On July 21st, NYSHN and the National Native American AIDS Prevention Center (NNAAPC) announced the formation of the first National Native American Youth HIV/AIDS Council in the U.S. The highly anticipated announcement was made during the closing panel titled “Indigenous Youth are the Present” during  the International Indigenous Pre-Conference as part of the International AIDS Conference, July 22-27, in Washington D.C.

“Youth involvement is one of the key ingredients that will change the course of HIV for all of our communities,” says Matt Ignacio (Tohono O’odham), Capacity Building Liaison for  NNAAPC, a national, Native-specific organization working to address the impact of HIV/AIDS on American Indians, Alaska Natives, and Native Hawaiians through culturally appropriate advocacy, research, education and policy development.

“The partnership between the Native Youth Sexual Health Network, the newly created National Native American Youth Council and the National Native American AIDS Prevention Center is sure to raise more awareness, inspire change and help reverse HIV infection rates for all Native peoples,” he added.

From a number of strong youth applicants, these five Native American youth leaders have been selected as the first participants in the National Youth Council for their passion and experience:

Allen Felix (Confederated Salish and Kootenai Tribes)

Jordan Heideman (Cheyenne River Sioux)

Brent Huggins (Cherokee of Oklahoma)

Shea Norris (Oglala Lakota)

Brandi Yant (Muskogee Creek)

Each youth leader will serve one full year and will provide NNAAPC and NYSHN guidance on how to create and craft youth centered prevention and policy strategies, as well as direct community impacts.

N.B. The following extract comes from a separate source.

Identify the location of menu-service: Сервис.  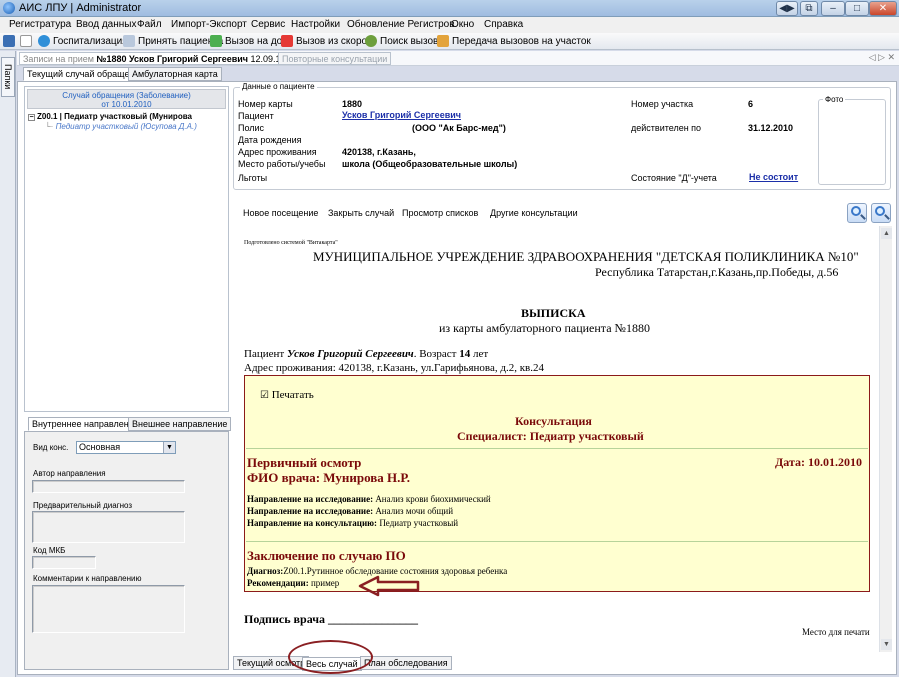
(268, 24).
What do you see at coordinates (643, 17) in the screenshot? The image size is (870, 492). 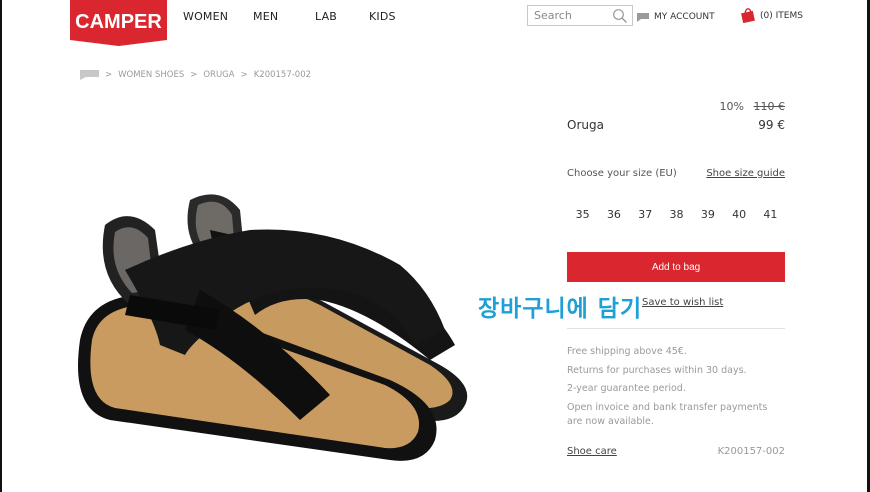 I see `flag-icon` at bounding box center [643, 17].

The objectives of the National Native American Youth HIV/AIDS Council are to:

  • Create a national forum where youth can speak about the current state of HIV prevention in Native communities
  • Create opportunities for meaningful engagement of Indigenous youth in national prevention and advocacy efforts
  • Establish courses of action and primary activities that are in line with the missions of NNAAPC and NYSHN

“To me, being on the National Native American Youth HIV/AIDS Council means that I may have a chance to make a difference,” Yant says. “That I may get one more opportunity to educate at least one more person on how to protect themselves. Education is the most important thing to me, because if we don’t teach the next generation how to protect themselves, then who will?”

Higgins says, “I’m looking forward to working with fellow Native youth to begin a conversation of prevention and awareness of HIV/AIDS in our communities. I’m excited to be a part of the vital change needed to reduce the infection rate of HIV/AIDS within Indian Country. I’m honored to be working towards positive solutions to combat HIV from an Indigenous perspective.”

The impact of the two Indigenous youth councils will extend beyond what heightened statistics might reflect about rates of sexually transmitted and blood borne infections.

It has been nothing short of awe inspiring to witness on the front lines what Indigenous youth are actively doing to change the course of HIV/AIDS, promote culturally safe sexual health, and reduce harm in their own communities.


The formation of this second national Indigenous youth council is about supporting  youth activism and sparking change across Indian country by empowering Indigenous youth to take leadership in the HIV/AIDS movement locally and globally.

Through these youth councils, we are making a difference across our nations, and continuing the work that our ancestors and leaders before us have done to keep our communities safe and healthy.

Jessica Danforth is the founder and executive director of the Native Youth Sexual Health Network. She also serves as the chair of the National Aboriginal Youth Council on HIV/AIDS.